Por décadas, a população trans tem enfrentado entraves sistemáticos, vivendo entre a exclusão e a luta incessante por direitos básicos.
Após incontáveis vidas ceifadas pelo ódio, pela intolerância e pela negligência institucional, algumas conquistas foram arrancadas a duras penas: o direito ao nome social, o acesso a ambulatórios especializados no Sistema Único de Saúde (SUS) e o reconhecimento legal da identidade de gênero. Mas, se isso é estar na pior, o que quer dizer tá bem né? A realidade ainda é alarmante.
A população trans segue marginalizada em todos os aspectos da vida social. O acesso à educação continua um privilégio para poucos, a evasão escolar entre pessoas trans é altíssima, reflexo do ambiente hostil nas escolas e da falta de suporte institucional. No mercado de trabalho, a precarização é a regra, a prostituição se torna muitas vezes a única alternativa diante da transfobia estrutural que impede a empregabilidade formal. O acesso à saúde, embora reconhecido como direito, é atravessado por burocracias e pelo despreparo de muitos profissionais, transformando o atendimento médico em mais um espaço de violência. Na segurança pública, o cenário é ainda mais cruel: o Brasil segue liderando no topo do ranking de assassinatos de pessoas trans, com índices que denunciam uma sociedade que se recusa a garantir o direito mais básico de todos – a vida.
A luta por visibilidade e direitos tem sido travada por diversas figuras históricas e contemporâneas. No Brasil, nomes como João W. Nery, primeiro homem trans a se submeter a uma cirurgia de redesignação sexual no país, e Ariadna Arantes, primeira mulher trans a participar de um reality show nacional em rede aberta, abriram caminho para que outras existências trans fossem reconhecidas. Internacionalmente, figuras como Marsha P. Johnson e Sylvia Rivera foram essenciais nos levantes de Stonewall e na organização de resistência trans nos Estados Unidos, demonstrando que a luta trans sempre esteve na linha de frente das batalhas pelos direitos LGBTQIAPN+.
No entanto, mesmo dentro das discussões progressistas, as pessoas trans seguem enfrentando o que Michel Foucault já havia descrito. "Numa sociedade em que os elementos principais não são mais a comunidade e a vida pública, mas os indivíduos privados de um lado, e o Estado por outro, as relações só podem ser reguladas numa forma exatamente inversa ao espetáculo". Ele aponta como os discursos de poder moldam e controlam identidades, e esse mecanismo se aplica diretamente à experiência trans. O Estado, ao conceder direitos de forma fragmentada e condicional, mantém um controle sobre os corpos dissidentes. A regulação das identidades trans através de processos médicos e jurídicos não apenas limita a autonomia sobre seus próprios corpos, mas também submete essas existências a um reconhecimento que nunca é pleno, sempre dependente das engrenagens normativas da sociedade cisheteronormativa.

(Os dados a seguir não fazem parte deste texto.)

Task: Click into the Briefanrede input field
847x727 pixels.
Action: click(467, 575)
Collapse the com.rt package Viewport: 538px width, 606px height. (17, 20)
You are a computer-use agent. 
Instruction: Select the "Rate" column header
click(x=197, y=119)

Berenice Bento, em O Que é Transexualidade?, também problematiza essa regulação identitária, evidenciando como o sistema se aproveita das vidas trans para lucrar, seja através da indústria médica e farmacêutica que monetiza seus processos de transição, seja pelo fetichismo e consumo das suas imagens na mídia e na cultura pop. O capitalismo, que se sustenta na exploração das diferenças e na marginalização das minorias, instrumentaliza as existências trans: ao mesmo tempo em que lucra com produtos e serviços voltados para essa população, continua negando-lhes condições dignas de vida.

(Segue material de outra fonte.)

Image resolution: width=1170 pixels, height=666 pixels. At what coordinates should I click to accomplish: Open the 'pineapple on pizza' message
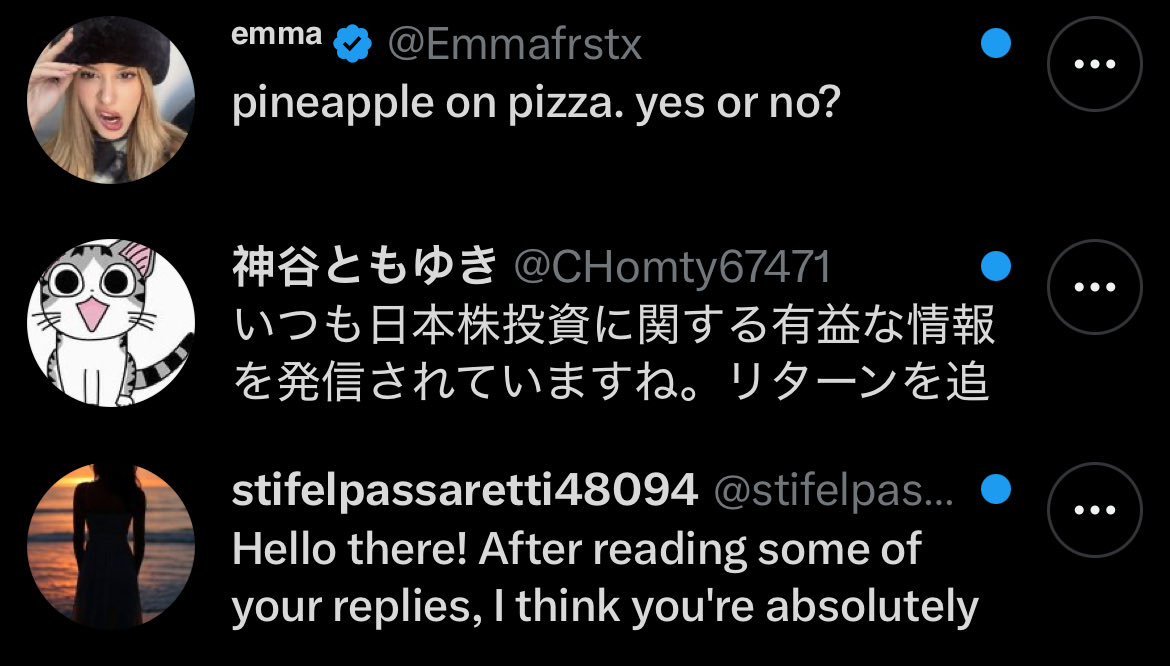(x=533, y=103)
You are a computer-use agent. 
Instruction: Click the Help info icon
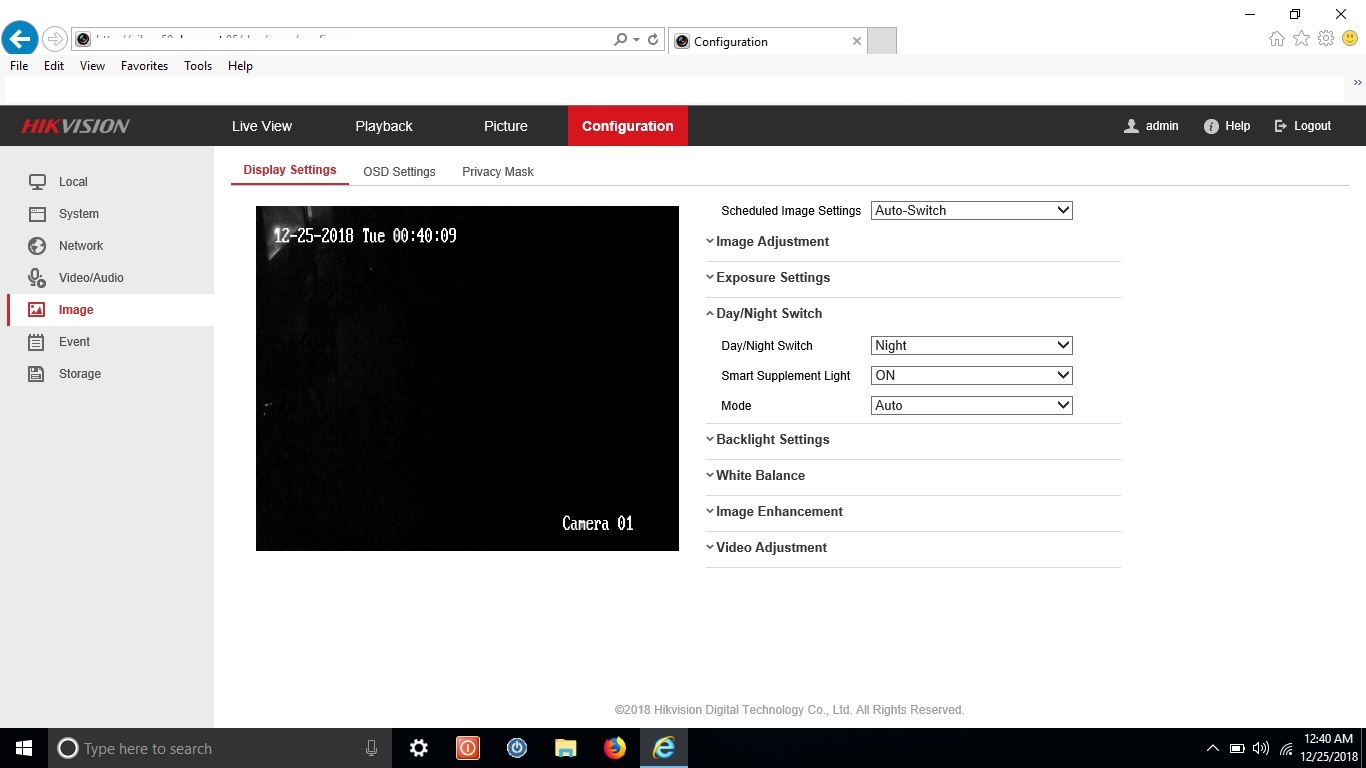point(1211,126)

A luta trans é uma luta contra um sistema que se alimenta da desigualdade. A verdadeira inclusão não pode ser medida apenas pela presença de pessoas trans em espaços de poder ou pela concessão de direitos esparsos. É preciso questionar a própria estrutura que mantém a transfobia como engrenagem funcional do capitalismo, tornando corpos trans descartáveis para a sociedade, mas lucrativos para seus mercados. Visibilidade, sem transformação real, pode ser apenas uma nova forma de controle. A comunidade trans, portanto, não pode se contentar com migalhas – ela precisa ser radical, coletiva e emancipatória.